Hirsch concluded his business and walked onto the paved portion of Katznelson. His right hand still lifted his coat, his left shook the Psalms up and down. Up and down, as if he were clutching a JNF donation box, listening to the letters jingle inside. We saw him turn to us and approach. We thought he would choose us, stand facing us and open his terrible mouth:
“Only saints were gassed?”
We stood. Eyes closed. We felt Hirsch’s breath on our face. Then he was gone, leaving his leaden dramas at an insignificant point near the plumbago shrubs far behind us.

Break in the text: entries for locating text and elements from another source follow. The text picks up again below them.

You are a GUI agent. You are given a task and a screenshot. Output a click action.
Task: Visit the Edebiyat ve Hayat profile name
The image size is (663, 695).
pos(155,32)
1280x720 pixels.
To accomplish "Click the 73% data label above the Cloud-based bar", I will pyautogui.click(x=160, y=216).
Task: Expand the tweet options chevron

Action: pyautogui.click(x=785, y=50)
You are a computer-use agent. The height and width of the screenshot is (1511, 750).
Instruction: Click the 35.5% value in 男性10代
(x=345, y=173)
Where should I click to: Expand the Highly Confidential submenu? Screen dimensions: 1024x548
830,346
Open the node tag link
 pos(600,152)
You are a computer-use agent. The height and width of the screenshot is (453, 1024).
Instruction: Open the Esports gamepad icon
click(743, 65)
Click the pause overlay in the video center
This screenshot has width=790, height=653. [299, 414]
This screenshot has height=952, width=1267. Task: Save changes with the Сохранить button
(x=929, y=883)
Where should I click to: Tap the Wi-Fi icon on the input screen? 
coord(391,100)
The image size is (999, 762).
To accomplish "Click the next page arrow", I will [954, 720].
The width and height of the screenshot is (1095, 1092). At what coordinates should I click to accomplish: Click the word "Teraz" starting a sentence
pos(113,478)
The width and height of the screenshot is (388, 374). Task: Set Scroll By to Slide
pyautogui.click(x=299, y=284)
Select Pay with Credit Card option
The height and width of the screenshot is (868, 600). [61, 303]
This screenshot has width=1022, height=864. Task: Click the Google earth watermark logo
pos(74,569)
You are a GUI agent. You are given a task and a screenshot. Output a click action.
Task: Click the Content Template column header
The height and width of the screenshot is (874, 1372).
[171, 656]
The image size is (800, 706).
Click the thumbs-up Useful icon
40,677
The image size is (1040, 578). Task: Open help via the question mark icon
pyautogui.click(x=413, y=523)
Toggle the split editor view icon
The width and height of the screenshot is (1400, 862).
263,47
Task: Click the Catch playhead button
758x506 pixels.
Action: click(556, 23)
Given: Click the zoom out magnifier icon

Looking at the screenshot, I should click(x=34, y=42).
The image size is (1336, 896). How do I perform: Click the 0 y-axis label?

We went home and we were almost unsurprised to see Levertov coming out of Grandpa Yosef’s apartment. He looked at us for a moment like a captured jackal, exposing his teeth in an evasive sort of smile. We didn’t have to ask. We hurried to Feiga’s room. The Formacil had already been swapped. Grandpa Yosef scurried after us, explaining, “Mr. Levertov came to see how Feiga was. It’s so nice that there is someone willing to sit with her a little when I’m busy. And Levertov, he has enough problems of his own.”
We left. Our hearts yearned for the woods but our feet took us only as far as the upper border demarcated by long yellow skeletons of leaves and little pieces of junk tossed, over the years, into the point that connected the place of human residence with the beginning of savagery. At the point where the neighborhood disconnects from the rest of the woods, we returned to Katznelson. That was the precise moment when childhood ended.
We walked quietly back and forth along Katznelson. We wanted to vandalize something at Levertov’s, to go to Grandpa Yosef and blurt out a confession: Feiga has been poisoned, someone faked the Formacil! Or perhaps do a good deed and carry Linow Community’s shopping for her or rake some leaves from the path next to Moshe.
We had wasted our power and we sensed it ebbing away, beaten down, weakening. So many things had been missed. We had not gone to Hirsch’s hut to knock on his door and see what he did when he wasn’t shouting on Katznelson. We had not gone down into the sewer to walk all the way to Caesarea. So much truth we could have acquired, enough to fill our pockets with. But we had wasted it, wasted it all. Childhood was over. We were thrown out and barred from taking anything with.